San Francisco: Sign Antonio Brown
This was also suggested for the Eagles, yes, but it is good advice for San Francisco as well. Brown faces hurdles to get back into the league, but adding him to San Francisco’s devastating offensive mix would make the Niners the clear favorite in the NFC again, and give them flexibility with their first-round picks at 13 and 31 overall.
Seattle: Forget Clowney, give Russell Wilson more weapons
Defensive lineman Jadeveon Clowney is good but not great. Instead of trying to bring him back, Seattle should focus on surrounding Russell Wilson with as much offensive talent as possible, specifically wide receivers. Wilson is one of the best passers in the league, and the Seahawks need to turn him fully loose, and that starts with emphasizing the pass. Adding a dynamic weapon to join receivers Tyler Lockett and D.K. Metcalf would help.
Tampa Bay: Ignore defense, get Brady another weapon
The Buccaneers have studs on the outside in Mike Evans and Chris Godwin. They should look to Godwin’s alma mater to load up even more on offense. Advice to Bucs: Select Penn State’s K.J. Hamler. Most draft experts have him as a first- or second-round pick, and he’s the kind of shifty, run-after-catch receiver who could be particularly lethal with a precision passer like Brady.
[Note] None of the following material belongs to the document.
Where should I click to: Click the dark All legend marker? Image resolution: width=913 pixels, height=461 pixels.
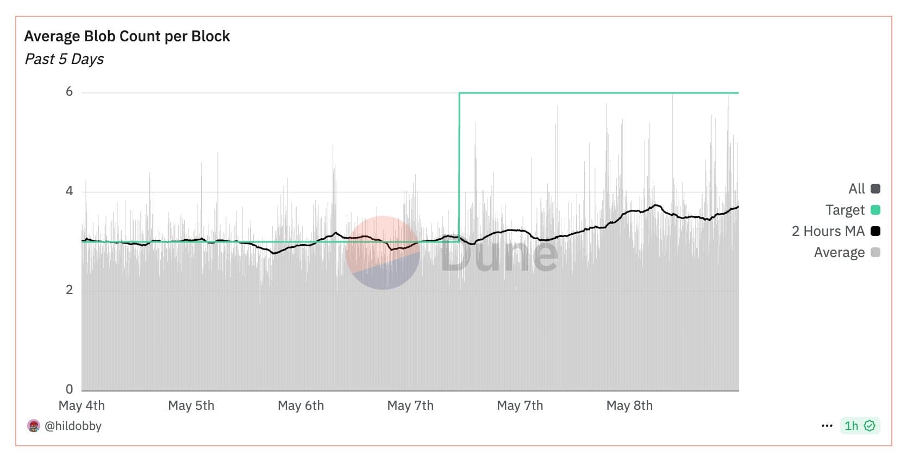875,189
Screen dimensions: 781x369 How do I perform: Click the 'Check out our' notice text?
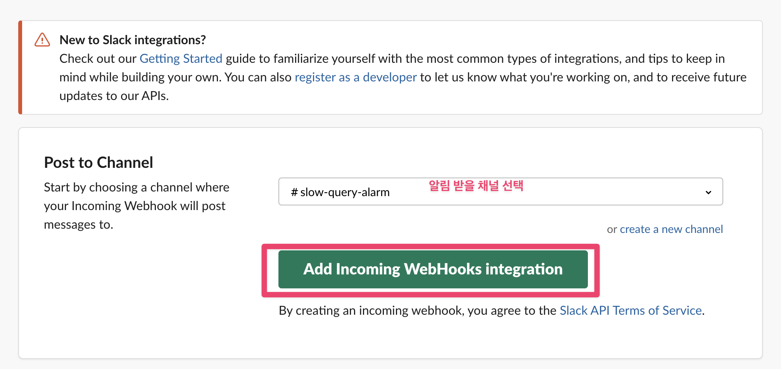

Tennessee: Take a risk on Jalen Hurts
Nothing about what Ryan Tannehill did last season was fluky in any objective sense. Still, there must be major questions about his long-term viability as Tennessee’s franchise quarterback. Hurts, the former Oklahoma/Alabama star, is a project who would benefit from sitting a year, or even two, to refine certain parts of his game. He’s also an A-plus character guy who would likely mesh well with head coach Mike Vrabel. A third-round pick for your potential quarterback of the future is a risk worth taking.
Washington: Scrap Haskins, draft Tua
The assumption is that Washington thinks it has its franchise quarterback in Dwayne Haskins, and will draft his former Ohio State teammate Chase Young, the D-lineman. Instead, Washington should leap at the chance to draft Alabama's Tagovailoa, who has a much higher ceiling than Haskins. Ship the former Buckeyes QB to a team with an aging quarterback. Is such an about-face a good idea? Ask Arizona Cardinals fans.